No investor would not already be aware of SIP-based (systematic investment plan-based) investing, particularly in equity schemes of mutual funds and directly in equity shares of listed companies. Given the marketing motivation to entice investors to commit funds for a long term into SIPs, mutual funds and brokerage firms spare no effort to highlight the pros of SIPs.
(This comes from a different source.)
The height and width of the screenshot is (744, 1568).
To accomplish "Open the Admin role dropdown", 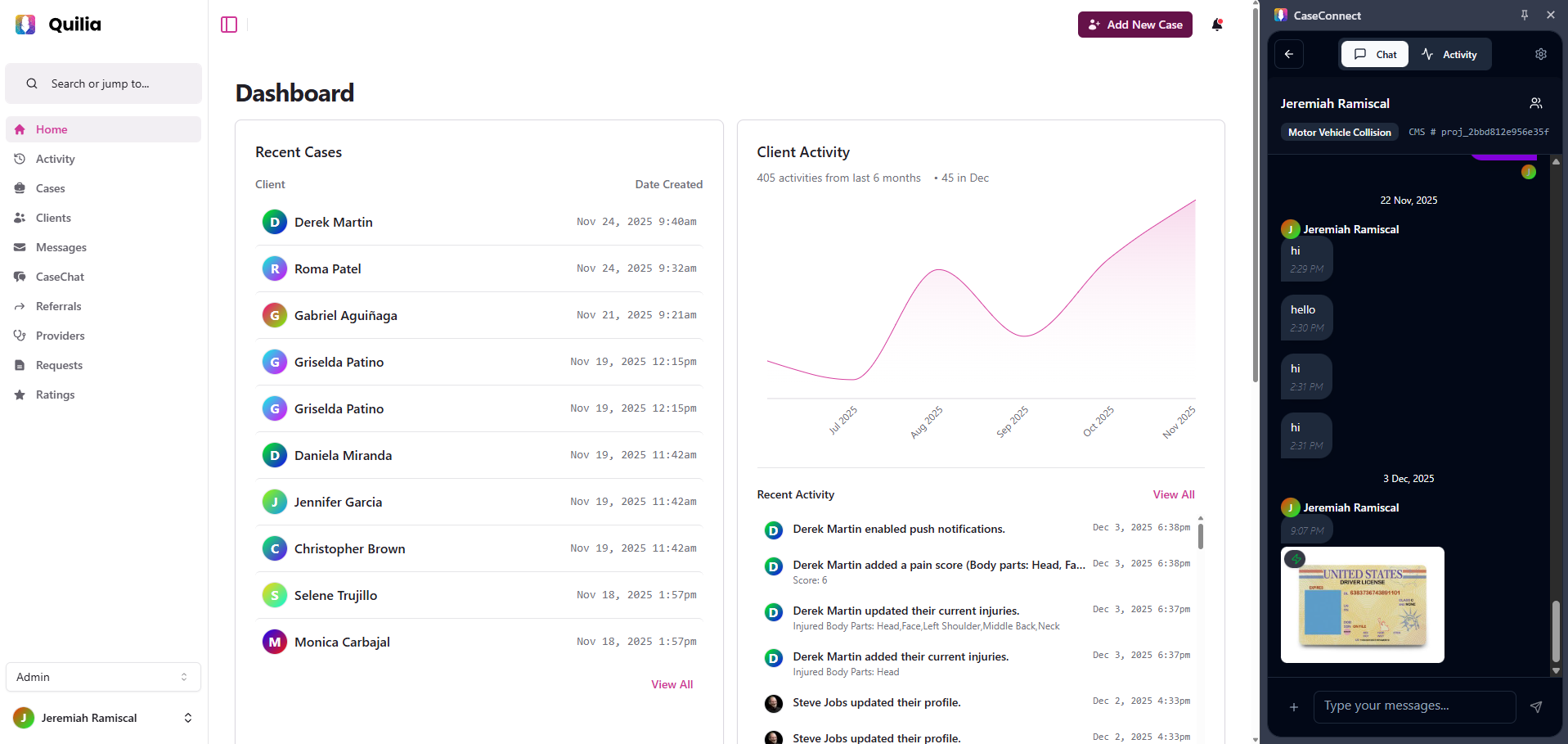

Sure, systematic investing is a far better way to invest than irregular or lumpsum-based investing, but SIPs, the way it is marketed and promoted by the industry, is not the best way to reap the benefits of systematic investing.

Here is why.

The problem with MF SIPs
SIPs in mutual fund schemes suffer from mainly one, but severe, problem. It ignores the element of diversification which is crucial for any investment portfolio. An investor has a limited amount to deploy and scheme-specific SIPs tend to demand commitments of a higher sum.. Thus, if a large portion of deployable sum goes into a SIP of just one or at most a handful of schemes the investor is risking being caught in a vortex of badly performing schemes. For equity investors, there are over 200 equity schemes to choose from and it may not feasible for most investors to use SIPs for more than a handful of them. A SIP into a poorly-performing scheme can be disastrous.
The problem with SIPs in direct equities
The same problem of lack of diversification, like in MFs, applied to direct equity investments. You have limited amount of money to deploy in equity shares. SIPs force you to commit disproportionately high sums into a very few number of companies. Badly-performing stocks in your un-diversified SIP portfolio can destroy your wealth.
What is the solution
Investors must still do systematic investing but not through SIPs. With better technologies available in internet trading and mobile app-based trading by mutual funds and brokerage firms, it is easier to be self-disciplined and invest once every month in MF schemes or equities directly in a more-diversified set of MF schemes and stocks than what you would typically do in inflexible SIP plans that MFs and equity brokerage firms offer you.